▶ [What to produce]: Return all of the records exactly.

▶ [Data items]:

******************************

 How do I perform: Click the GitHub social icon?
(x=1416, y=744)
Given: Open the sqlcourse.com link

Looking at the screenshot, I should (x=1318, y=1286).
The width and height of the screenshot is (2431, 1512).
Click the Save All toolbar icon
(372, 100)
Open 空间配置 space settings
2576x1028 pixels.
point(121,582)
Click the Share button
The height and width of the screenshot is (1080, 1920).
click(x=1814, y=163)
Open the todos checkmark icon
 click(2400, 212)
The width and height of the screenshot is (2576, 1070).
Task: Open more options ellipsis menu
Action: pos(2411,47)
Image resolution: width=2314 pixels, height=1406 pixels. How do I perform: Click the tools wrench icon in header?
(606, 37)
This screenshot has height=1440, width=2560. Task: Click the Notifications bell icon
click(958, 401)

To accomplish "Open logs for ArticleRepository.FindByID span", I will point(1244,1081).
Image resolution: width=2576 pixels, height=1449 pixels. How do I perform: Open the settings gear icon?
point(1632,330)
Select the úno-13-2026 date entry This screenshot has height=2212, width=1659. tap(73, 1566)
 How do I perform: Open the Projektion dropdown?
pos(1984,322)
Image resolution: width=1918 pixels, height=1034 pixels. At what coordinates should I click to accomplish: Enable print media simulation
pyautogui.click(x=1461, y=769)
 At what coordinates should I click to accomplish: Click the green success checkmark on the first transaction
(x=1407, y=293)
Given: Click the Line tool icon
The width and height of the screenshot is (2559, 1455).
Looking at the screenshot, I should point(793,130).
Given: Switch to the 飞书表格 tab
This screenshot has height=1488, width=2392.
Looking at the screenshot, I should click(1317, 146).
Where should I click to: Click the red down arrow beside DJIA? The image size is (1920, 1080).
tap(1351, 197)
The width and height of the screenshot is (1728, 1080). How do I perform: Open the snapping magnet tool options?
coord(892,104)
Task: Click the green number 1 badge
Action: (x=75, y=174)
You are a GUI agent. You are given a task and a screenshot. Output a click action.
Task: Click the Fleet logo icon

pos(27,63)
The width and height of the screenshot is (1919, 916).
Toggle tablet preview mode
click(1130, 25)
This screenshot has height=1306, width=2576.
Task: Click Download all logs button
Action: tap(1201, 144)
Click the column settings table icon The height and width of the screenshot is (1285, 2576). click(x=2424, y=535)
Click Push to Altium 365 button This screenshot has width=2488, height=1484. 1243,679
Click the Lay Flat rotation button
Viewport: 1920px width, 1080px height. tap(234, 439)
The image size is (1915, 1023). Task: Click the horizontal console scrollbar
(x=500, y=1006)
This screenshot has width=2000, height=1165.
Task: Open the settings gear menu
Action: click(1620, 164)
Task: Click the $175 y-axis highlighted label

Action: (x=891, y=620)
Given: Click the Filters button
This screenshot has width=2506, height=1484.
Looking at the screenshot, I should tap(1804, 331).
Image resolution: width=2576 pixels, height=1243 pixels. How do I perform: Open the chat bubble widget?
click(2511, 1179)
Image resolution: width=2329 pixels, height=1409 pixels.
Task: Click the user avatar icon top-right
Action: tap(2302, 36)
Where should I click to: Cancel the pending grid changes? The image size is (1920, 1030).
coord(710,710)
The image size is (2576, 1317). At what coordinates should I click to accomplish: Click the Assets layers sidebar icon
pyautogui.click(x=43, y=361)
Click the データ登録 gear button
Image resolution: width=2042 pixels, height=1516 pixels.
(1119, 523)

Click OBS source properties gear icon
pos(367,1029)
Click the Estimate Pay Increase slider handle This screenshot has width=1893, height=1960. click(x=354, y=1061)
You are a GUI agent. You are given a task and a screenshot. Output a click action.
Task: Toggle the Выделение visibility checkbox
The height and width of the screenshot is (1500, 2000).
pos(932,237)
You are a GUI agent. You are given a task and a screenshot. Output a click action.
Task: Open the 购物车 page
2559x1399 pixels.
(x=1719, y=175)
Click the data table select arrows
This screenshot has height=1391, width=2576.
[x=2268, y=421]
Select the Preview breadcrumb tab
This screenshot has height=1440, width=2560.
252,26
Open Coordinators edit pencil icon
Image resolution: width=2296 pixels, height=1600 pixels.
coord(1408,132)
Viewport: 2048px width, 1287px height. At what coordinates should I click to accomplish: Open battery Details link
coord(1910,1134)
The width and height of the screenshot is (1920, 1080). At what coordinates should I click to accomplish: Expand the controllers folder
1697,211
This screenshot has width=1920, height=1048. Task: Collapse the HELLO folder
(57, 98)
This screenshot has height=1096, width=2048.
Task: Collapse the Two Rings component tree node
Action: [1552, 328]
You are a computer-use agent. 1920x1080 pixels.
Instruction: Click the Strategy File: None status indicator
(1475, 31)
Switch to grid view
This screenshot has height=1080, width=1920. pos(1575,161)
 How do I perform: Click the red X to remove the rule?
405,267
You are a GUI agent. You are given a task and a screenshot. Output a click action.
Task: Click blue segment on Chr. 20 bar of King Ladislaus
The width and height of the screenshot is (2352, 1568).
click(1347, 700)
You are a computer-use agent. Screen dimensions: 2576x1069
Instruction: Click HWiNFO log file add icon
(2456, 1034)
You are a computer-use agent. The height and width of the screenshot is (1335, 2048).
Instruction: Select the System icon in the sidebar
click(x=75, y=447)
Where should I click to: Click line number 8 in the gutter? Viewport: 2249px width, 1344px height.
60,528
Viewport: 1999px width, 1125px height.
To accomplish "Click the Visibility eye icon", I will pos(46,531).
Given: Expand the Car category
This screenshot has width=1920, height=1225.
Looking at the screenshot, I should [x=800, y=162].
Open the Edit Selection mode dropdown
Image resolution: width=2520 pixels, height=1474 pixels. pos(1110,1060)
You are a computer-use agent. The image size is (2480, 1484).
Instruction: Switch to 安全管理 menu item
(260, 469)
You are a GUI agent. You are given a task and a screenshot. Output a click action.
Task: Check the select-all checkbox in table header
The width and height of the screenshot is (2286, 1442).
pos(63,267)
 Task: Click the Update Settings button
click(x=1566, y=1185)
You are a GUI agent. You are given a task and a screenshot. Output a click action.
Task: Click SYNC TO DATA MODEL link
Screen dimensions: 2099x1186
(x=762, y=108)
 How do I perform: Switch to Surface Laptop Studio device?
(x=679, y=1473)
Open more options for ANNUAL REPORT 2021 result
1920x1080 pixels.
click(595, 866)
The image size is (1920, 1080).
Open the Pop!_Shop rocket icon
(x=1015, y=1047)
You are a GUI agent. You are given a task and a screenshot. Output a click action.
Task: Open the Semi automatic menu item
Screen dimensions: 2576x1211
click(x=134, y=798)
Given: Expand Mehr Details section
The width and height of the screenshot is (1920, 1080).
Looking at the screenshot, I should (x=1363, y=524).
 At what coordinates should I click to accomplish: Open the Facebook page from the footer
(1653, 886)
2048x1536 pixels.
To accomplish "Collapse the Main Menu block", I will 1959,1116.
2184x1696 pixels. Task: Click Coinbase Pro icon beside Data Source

******************************

▶ [Answer]:
 How do I perform: Click the GitHub social icon?
(x=1416, y=744)
Given: Open the sqlcourse.com link

Looking at the screenshot, I should (x=1318, y=1286).
The width and height of the screenshot is (2431, 1512).
Click the Save All toolbar icon
(372, 100)
Open 空间配置 space settings
2576x1028 pixels.
point(121,582)
Click the Share button
The height and width of the screenshot is (1080, 1920).
click(x=1814, y=163)
Open the todos checkmark icon
 click(2400, 212)
The width and height of the screenshot is (2576, 1070).
Task: Open more options ellipsis menu
Action: pos(2411,47)
Image resolution: width=2314 pixels, height=1406 pixels. How do I perform: Click the tools wrench icon in header?
(606, 37)
This screenshot has height=1440, width=2560. Task: Click the Notifications bell icon
click(958, 401)

To accomplish "Open logs for ArticleRepository.FindByID span", I will point(1244,1081).
Image resolution: width=2576 pixels, height=1449 pixels. How do I perform: Open the settings gear icon?
point(1632,330)
Select the úno-13-2026 date entry This screenshot has height=2212, width=1659. tap(73, 1566)
 How do I perform: Open the Projektion dropdown?
pos(1984,322)
Image resolution: width=1918 pixels, height=1034 pixels. At what coordinates should I click to accomplish: Enable print media simulation
pyautogui.click(x=1461, y=769)
 At what coordinates should I click to accomplish: Click the green success checkmark on the first transaction
(x=1407, y=293)
Given: Click the Line tool icon
The width and height of the screenshot is (2559, 1455).
Looking at the screenshot, I should point(793,130).
Given: Switch to the 飞书表格 tab
This screenshot has height=1488, width=2392.
Looking at the screenshot, I should click(1317, 146).
Where should I click to: Click the red down arrow beside DJIA? The image size is (1920, 1080).
tap(1351, 197)
The width and height of the screenshot is (1728, 1080). How do I perform: Open the snapping magnet tool options?
coord(892,104)
Task: Click the green number 1 badge
Action: (x=75, y=174)
You are a GUI agent. You are given a task and a screenshot. Output a click action.
Task: Click the Fleet logo icon

pos(27,63)
The width and height of the screenshot is (1919, 916).
Toggle tablet preview mode
click(1130, 25)
This screenshot has height=1306, width=2576.
Task: Click Download all logs button
Action: tap(1201, 144)
Click the column settings table icon The height and width of the screenshot is (1285, 2576). click(x=2424, y=535)
Click Push to Altium 365 button This screenshot has width=2488, height=1484. 1243,679
Click the Lay Flat rotation button
Viewport: 1920px width, 1080px height. tap(234, 439)
The image size is (1915, 1023). Task: Click the horizontal console scrollbar
(x=500, y=1006)
This screenshot has width=2000, height=1165.
Task: Open the settings gear menu
Action: click(1620, 164)
Task: Click the $175 y-axis highlighted label

Action: (x=891, y=620)
Given: Click the Filters button
This screenshot has width=2506, height=1484.
Looking at the screenshot, I should tap(1804, 331).
Image resolution: width=2576 pixels, height=1243 pixels. How do I perform: Open the chat bubble widget?
click(2511, 1179)
Image resolution: width=2329 pixels, height=1409 pixels.
Task: Click the user avatar icon top-right
Action: tap(2302, 36)
Where should I click to: Cancel the pending grid changes? The image size is (1920, 1030).
coord(710,710)
The image size is (2576, 1317). At what coordinates should I click to accomplish: Click the Assets layers sidebar icon
pyautogui.click(x=43, y=361)
Click the データ登録 gear button
Image resolution: width=2042 pixels, height=1516 pixels.
(1119, 523)

Click OBS source properties gear icon
pos(367,1029)
Click the Estimate Pay Increase slider handle This screenshot has width=1893, height=1960. click(x=354, y=1061)
You are a GUI agent. You are given a task and a screenshot. Output a click action.
Task: Toggle the Выделение visibility checkbox
The height and width of the screenshot is (1500, 2000).
pos(932,237)
You are a GUI agent. You are given a task and a screenshot. Output a click action.
Task: Open the 购物车 page
2559x1399 pixels.
(x=1719, y=175)
Click the data table select arrows
This screenshot has height=1391, width=2576.
[x=2268, y=421]
Select the Preview breadcrumb tab
This screenshot has height=1440, width=2560.
252,26
Open Coordinators edit pencil icon
Image resolution: width=2296 pixels, height=1600 pixels.
coord(1408,132)
Viewport: 2048px width, 1287px height. At what coordinates should I click to accomplish: Open battery Details link
coord(1910,1134)
The width and height of the screenshot is (1920, 1080). At what coordinates should I click to accomplish: Expand the controllers folder
1697,211
This screenshot has width=1920, height=1048. Task: Collapse the HELLO folder
(57, 98)
This screenshot has height=1096, width=2048.
Task: Collapse the Two Rings component tree node
Action: [1552, 328]
You are a computer-use agent. 1920x1080 pixels.
Instruction: Click the Strategy File: None status indicator
(1475, 31)
Switch to grid view
This screenshot has height=1080, width=1920. pos(1575,161)
 How do I perform: Click the red X to remove the rule?
405,267
You are a GUI agent. You are given a task and a screenshot. Output a click action.
Task: Click blue segment on Chr. 20 bar of King Ladislaus
The width and height of the screenshot is (2352, 1568).
click(1347, 700)
You are a computer-use agent. Screen dimensions: 2576x1069
Instruction: Click HWiNFO log file add icon
(2456, 1034)
You are a computer-use agent. The height and width of the screenshot is (1335, 2048).
Instruction: Select the System icon in the sidebar
click(x=75, y=447)
Where should I click to: Click line number 8 in the gutter? Viewport: 2249px width, 1344px height.
60,528
Viewport: 1999px width, 1125px height.
To accomplish "Click the Visibility eye icon", I will pos(46,531).
Given: Expand the Car category
This screenshot has width=1920, height=1225.
Looking at the screenshot, I should [x=800, y=162].
Open the Edit Selection mode dropdown
Image resolution: width=2520 pixels, height=1474 pixels. pos(1110,1060)
You are a computer-use agent. The image size is (2480, 1484).
Instruction: Switch to 安全管理 menu item
(260, 469)
You are a GUI agent. You are given a task and a screenshot. Output a click action.
Task: Check the select-all checkbox in table header
The width and height of the screenshot is (2286, 1442).
pos(63,267)
 Task: Click the Update Settings button
click(x=1566, y=1185)
You are a GUI agent. You are given a task and a screenshot. Output a click action.
Task: Click SYNC TO DATA MODEL link
Screen dimensions: 2099x1186
(x=762, y=108)
 How do I perform: Switch to Surface Laptop Studio device?
(x=679, y=1473)
Open more options for ANNUAL REPORT 2021 result
1920x1080 pixels.
click(595, 866)
The image size is (1920, 1080).
Open the Pop!_Shop rocket icon
(x=1015, y=1047)
You are a GUI agent. You are given a task and a screenshot. Output a click action.
Task: Open the Semi automatic menu item
Screen dimensions: 2576x1211
click(x=134, y=798)
Given: Expand Mehr Details section
The width and height of the screenshot is (1920, 1080).
Looking at the screenshot, I should (x=1363, y=524).
 At what coordinates should I click to accomplish: Open the Facebook page from the footer
(1653, 886)
2048x1536 pixels.
To accomplish "Collapse the Main Menu block", I will 1959,1116.
2184x1696 pixels. Task: Click Coinbase Pro icon beside Data Source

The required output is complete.